━━ PROVIDED INFORMATION ━━

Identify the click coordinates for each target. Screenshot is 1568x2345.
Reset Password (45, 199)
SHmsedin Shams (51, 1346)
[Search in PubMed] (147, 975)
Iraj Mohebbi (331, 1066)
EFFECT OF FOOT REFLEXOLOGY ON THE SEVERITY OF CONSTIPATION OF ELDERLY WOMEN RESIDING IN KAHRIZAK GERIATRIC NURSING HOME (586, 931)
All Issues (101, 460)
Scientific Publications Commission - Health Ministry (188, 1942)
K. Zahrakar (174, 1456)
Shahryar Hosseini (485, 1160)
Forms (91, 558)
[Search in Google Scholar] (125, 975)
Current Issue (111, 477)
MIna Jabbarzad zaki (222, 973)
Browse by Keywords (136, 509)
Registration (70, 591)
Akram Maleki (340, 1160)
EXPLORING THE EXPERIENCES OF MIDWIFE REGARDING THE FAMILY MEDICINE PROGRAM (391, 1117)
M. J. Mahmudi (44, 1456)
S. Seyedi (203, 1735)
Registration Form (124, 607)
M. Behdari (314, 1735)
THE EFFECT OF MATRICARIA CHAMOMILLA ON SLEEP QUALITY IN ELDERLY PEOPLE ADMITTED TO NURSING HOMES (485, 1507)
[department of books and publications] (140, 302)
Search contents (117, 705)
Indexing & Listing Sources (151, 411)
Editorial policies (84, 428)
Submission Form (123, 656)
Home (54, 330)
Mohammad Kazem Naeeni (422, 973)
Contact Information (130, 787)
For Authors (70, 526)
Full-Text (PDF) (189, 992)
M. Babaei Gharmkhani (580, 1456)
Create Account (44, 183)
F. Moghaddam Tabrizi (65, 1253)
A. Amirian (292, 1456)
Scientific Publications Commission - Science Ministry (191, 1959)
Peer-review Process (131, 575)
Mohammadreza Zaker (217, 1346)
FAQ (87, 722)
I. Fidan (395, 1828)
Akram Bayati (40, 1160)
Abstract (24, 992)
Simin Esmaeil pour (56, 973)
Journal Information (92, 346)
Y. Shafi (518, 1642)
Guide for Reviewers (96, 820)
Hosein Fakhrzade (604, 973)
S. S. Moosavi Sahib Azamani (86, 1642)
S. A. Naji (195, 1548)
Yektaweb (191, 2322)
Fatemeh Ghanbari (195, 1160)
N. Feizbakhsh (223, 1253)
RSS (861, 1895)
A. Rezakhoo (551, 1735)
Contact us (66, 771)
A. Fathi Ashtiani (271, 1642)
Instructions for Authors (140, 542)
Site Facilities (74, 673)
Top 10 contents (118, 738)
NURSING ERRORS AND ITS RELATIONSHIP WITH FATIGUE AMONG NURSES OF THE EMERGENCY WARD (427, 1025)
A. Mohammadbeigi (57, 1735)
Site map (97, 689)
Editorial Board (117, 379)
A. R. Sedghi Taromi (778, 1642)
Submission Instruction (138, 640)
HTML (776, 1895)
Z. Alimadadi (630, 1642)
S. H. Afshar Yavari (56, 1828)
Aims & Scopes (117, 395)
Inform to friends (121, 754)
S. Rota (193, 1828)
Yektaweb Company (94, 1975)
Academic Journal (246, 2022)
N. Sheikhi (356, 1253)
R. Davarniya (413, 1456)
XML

━━━

THE TASK:
Write out, word for word, every line from the one containing "Aims & Scopes (117, 395)" through the last line of the records above.

SOLUTION FOR THIS PROBLEM:
Aims & Scopes (117, 395)
Inform to friends (121, 754)
S. Rota (193, 1828)
Yektaweb Company (94, 1975)
Academic Journal (246, 2022)
N. Sheikhi (356, 1253)
R. Davarniya (413, 1456)
XML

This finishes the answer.